Another angle of the zigzag rift was passed, and then the rugged stony flooring gave place to dark, deep water, beautifully transparent—so clear that the many-tinted fronds of bladder-wrack and other weeds could be seen swaying to and fro under the influence of the tide which rose and fell.
Here, in a natural harbour, sheltered from all dangers, lay the boat the boy sought. It was moored in a nook by a rope attached to a great ring; the staple had been sunk in a crack and sealed fast with molten lead, and no matter what storms raged outside, the boat was safely sheltered, and swung in a natural basin at ordinary tides, while at the very lowest it grounded gently in a bed of white sand.
It was well afloat upon this occasion, and skirting round it along a laboriously chipped-out ledge about a foot wide, the boy entered a crack in the rock face, for it could hardly be called a cavern. But it was big enough for its purpose, which was to shelter from the rain and rock drippings a quantity of boat gear, mast, sails, ropes, and tackle generally, which leaned or hung snugly enough about the rock, in company with a small seine, a trammel-net, a spare grapnel or two, some lobster-pots, and buoys with corks and lines.
Aleck was not long about carrying mast, yard, and sail to the boat and shipping them. Then, in obedience to an idea, he placed a couple of fishing-lines, a gaff-hook, a landing-net, and some spare hooks aboard; then, taking a little bucket, he half filled it with the crystal water of the pool, and after placing it aboard took hold of a thin line, one end of which was secured to a ring-bolt in a block of wreck lumber, while the other ran down into the pool.

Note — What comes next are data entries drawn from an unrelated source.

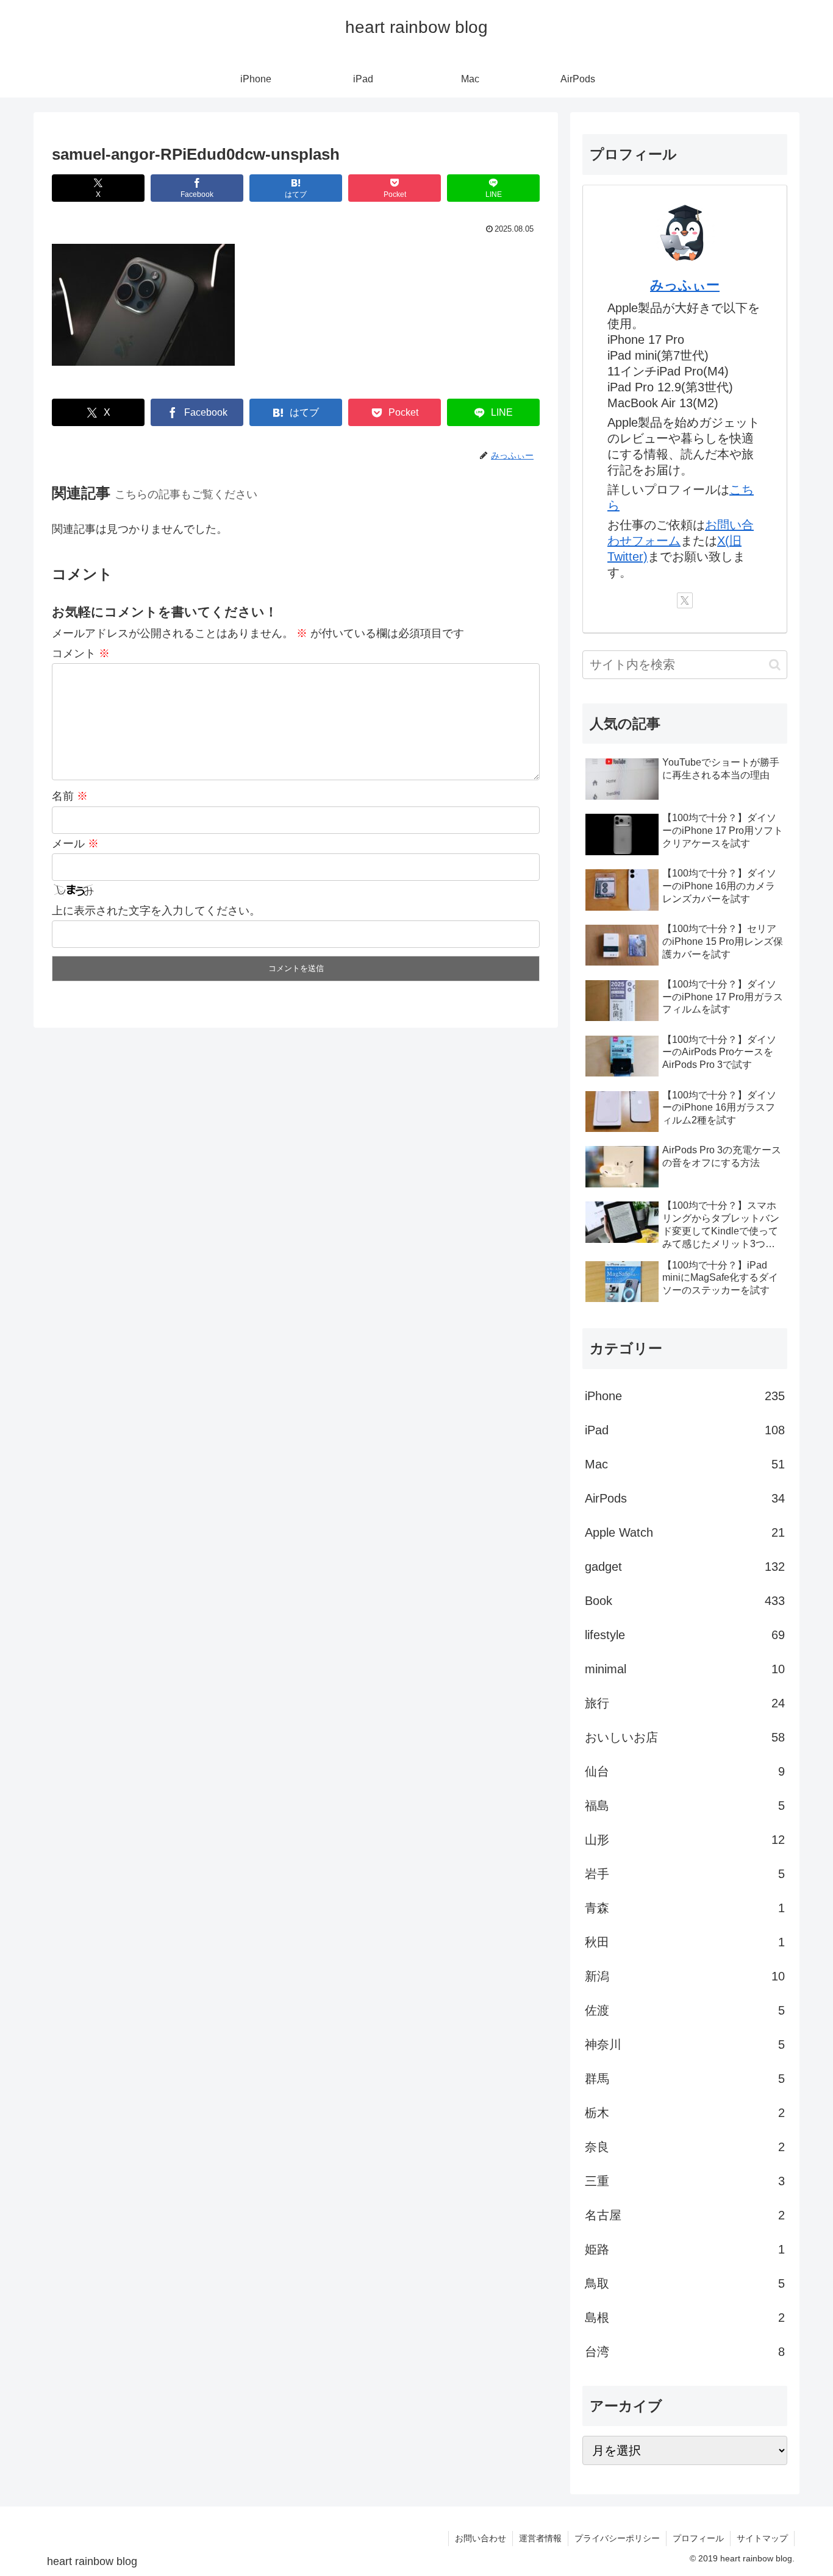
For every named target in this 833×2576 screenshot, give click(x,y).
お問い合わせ (480, 2538)
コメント (81, 653)
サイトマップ (762, 2538)
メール (75, 844)
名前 (70, 796)
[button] (774, 665)
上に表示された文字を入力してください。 (156, 911)
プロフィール (698, 2538)
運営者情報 (540, 2538)
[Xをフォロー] (685, 600)
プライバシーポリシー (617, 2538)
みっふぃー (685, 285)
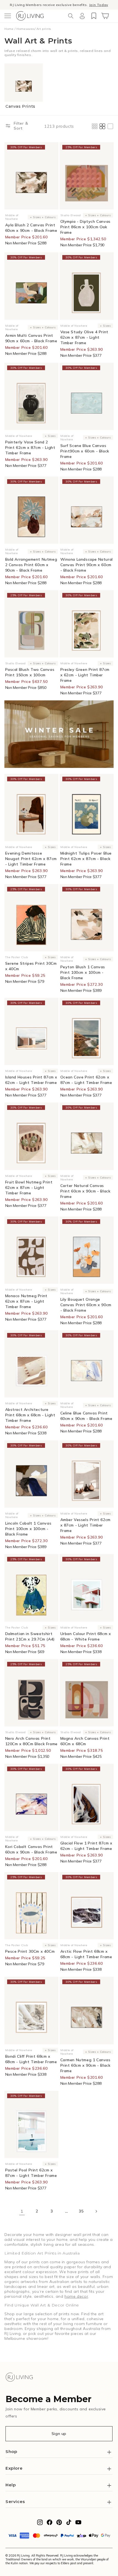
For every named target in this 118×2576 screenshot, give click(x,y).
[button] (7, 16)
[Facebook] (49, 2524)
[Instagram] (39, 2524)
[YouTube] (78, 2524)
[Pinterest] (59, 2524)
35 (81, 2211)
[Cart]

A pull at the line brought a large closely-worked, spindle-shaped basket to the surface, when a commotion inside announced that the six-inch-wide square of flat cork, which formed a lid, covered something alive.
So it proved; for upon unfastening the lid an opening was laid bare, and upon the “coorge”—as the fishing folk called the basket—being laid across the bucket and turned sidewise, some ten or a dozen silvery eel-shaped fish glided out into the bucket, and began swimming round and round in search of an outlet.
“More bait than I shall want,” said Aleck, covering and letting the basket go back into the pool. Then, unfastening the mooring-rope, the boy picked up a boat-hook, and by hooking on to the side rocks here and there he piloted the boat along the devious watery lane, with the mighty walls towering high on either side and whispering or echoing back every sound he produced on his way out to the open sea.
It was beautiful—solemn—grand—all in one, that narrow, gloomy, zigzag way between the perpendicular walls; and a naturalist would have spent hours examining the many-tinted sea anemones that opened their rays and awl-shaped tentacles below the water, or lay adhering and quiescent upon the rocks where the tide had fallen, looking some green, some olive, and many more like bosses of gelatinous coagulated blood.
But these were too common objects of the seashore for Aleck Donne to heed; his eyes were for the most part upon the blue and opalescent picture some two hundred yards before him, where the chasm ended, its sharp edges looking black against the sea and sky as he hooked on here, gave a thrust there, and sent the boat along till the rift grew lighter and lighter, and then was left behind, for a final thrust had sent the boat right out into the sunshine, and in full view of three huge skittle-shaped rocks standing up out of the sea, high as the wall-like cliff of which at some time or another they must have been a portion. They were now many yards away and formed the almost secure nesting-places of hundreds upon hundreds of birds, whose necks stood up like so many pegs against the sky, giving the rocks a peculiar bristling appearance. But the sense of security for the young birds was upset by the long flapping wings of a couple of great black-backed gulls which kept on sailing round and round, waiting till the opportunity came to make a hawk-like swoop and carry off some well-fatted, half-feathered young auk. One met its fate, in the midst of a rippling purring cry, just as Aleck laid in his boat-hook and proceeded to step the mast, swaying easily the while with the boat, which was now well afloat on the rising and falling sea.